Казалось, будто Гортензия должна решить, согласиться ей или же противоречить всему. Но она не стала говорить ничего, чтобы не произносить невнятицы. Возможно, все эти годы она задавалась вопросом, счастлива ли она или нет: просто живешь, у тебя дети, у тебя дом и обязанности, которыми приходится ежедневно заниматься. Надо выезжать с детьми за город, покупать им одежду, раз в неделю надо им читать, надо помогать им со школьными заданиями. Дела никогда не кончаются! То Рождество, то Пасха, всегда найдется чем заняться. В саду пора сеять и высаживать рассаду, а потом снова приходит лето, вишня, ягоды, надо делать заготовки на зиму, по утрам отправляться на рынок. Вечером приходят гости, а то кто-нибудь из детей заболеет, — жизнь оказывается бесконечной чередой событий, требующих нашего участия. Следуешь своему долгу, насколько можешь, то хуже, то лучше; просто следуешь, не очень-то зная почему и зачем… Знать? К чему знание, если делаешь? Райнхарт слушал ее. И это, думал он, это тоже признак здорового и удачного человека: он — не зная — просто делает то, о чем другой только знает! Гортензия рассказала все это, чтобы стало ясно, как мало событий происходит в ее жизни. Она сидела, бездумно перебирая пальцами, и смотрела то перед собой, то в ночное окно; она не ожидала никакого ответа. Райнхарт сказал:
— Я не преклоняюсь перед здоровыми людьми, хотя и завидую им. Они — соединительное звено в жизни рода, на них дух отдыхает и собирается с силами, чтобы взметнуться к вершине, к пределу, породить гения, великого тирана, Дон-Жуана, молнию, катастрофу. Только здоровые, сегодня совершенно переоцененные, не могут быть целью, они — всего лишь питательный слой, сырье для более высокой жизни…

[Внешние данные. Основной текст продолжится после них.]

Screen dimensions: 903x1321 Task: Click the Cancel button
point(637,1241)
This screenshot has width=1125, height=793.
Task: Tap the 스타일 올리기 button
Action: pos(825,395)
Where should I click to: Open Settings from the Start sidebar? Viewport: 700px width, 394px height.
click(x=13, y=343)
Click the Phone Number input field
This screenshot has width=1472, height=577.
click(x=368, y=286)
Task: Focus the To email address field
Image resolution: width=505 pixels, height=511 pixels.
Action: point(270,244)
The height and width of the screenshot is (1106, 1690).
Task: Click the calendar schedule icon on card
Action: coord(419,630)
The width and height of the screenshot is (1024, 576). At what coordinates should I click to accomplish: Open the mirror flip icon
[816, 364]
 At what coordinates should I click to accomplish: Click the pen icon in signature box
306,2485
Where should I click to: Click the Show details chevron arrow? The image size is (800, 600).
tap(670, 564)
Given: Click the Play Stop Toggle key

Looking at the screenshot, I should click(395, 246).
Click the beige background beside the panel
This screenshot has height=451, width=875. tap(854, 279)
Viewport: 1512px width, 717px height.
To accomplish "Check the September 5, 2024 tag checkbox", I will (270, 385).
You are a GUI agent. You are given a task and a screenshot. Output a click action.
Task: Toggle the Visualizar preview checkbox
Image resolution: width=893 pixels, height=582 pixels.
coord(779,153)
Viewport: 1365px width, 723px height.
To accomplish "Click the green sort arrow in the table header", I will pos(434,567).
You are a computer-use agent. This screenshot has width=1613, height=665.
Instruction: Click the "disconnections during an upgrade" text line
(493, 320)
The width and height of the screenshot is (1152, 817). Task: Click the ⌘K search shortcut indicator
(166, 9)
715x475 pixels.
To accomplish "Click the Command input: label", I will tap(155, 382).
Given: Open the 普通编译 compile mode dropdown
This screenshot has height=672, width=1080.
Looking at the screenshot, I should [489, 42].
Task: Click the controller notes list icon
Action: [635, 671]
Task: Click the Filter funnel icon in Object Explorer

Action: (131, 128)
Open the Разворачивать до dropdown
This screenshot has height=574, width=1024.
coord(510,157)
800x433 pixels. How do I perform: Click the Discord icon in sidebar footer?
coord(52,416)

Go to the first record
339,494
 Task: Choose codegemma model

Кому он говорит это? — думала Гортензия. Какое это имеет отношение к ее присутствию? К этому часу их встречи и ко всем годам, оставшимся в промежутке?
— В сущности, для каждого человека есть лишь три пути, — заявил Райнхарт жестко, не обращая внимания ни на свои свечи, ни на шум дождя. — Он может быть наследником своего рода, результатом предшествующих поколений, несущим их смысл или проклятие; он может сжечь наследие, растратив его на взлет одной-единственной ракеты! Это творцы жизни, те, кому не нужны путы, они сами полагают свой смысл — в заносчивости, ты знаешь, я когда-то и себя относил к числу этих людей! Другая возможность — здоровые люди, хранители жизни, передающие ее дальше такой же, как она им досталась, по возможности в целости и сохранности. Это — буржуазный брак.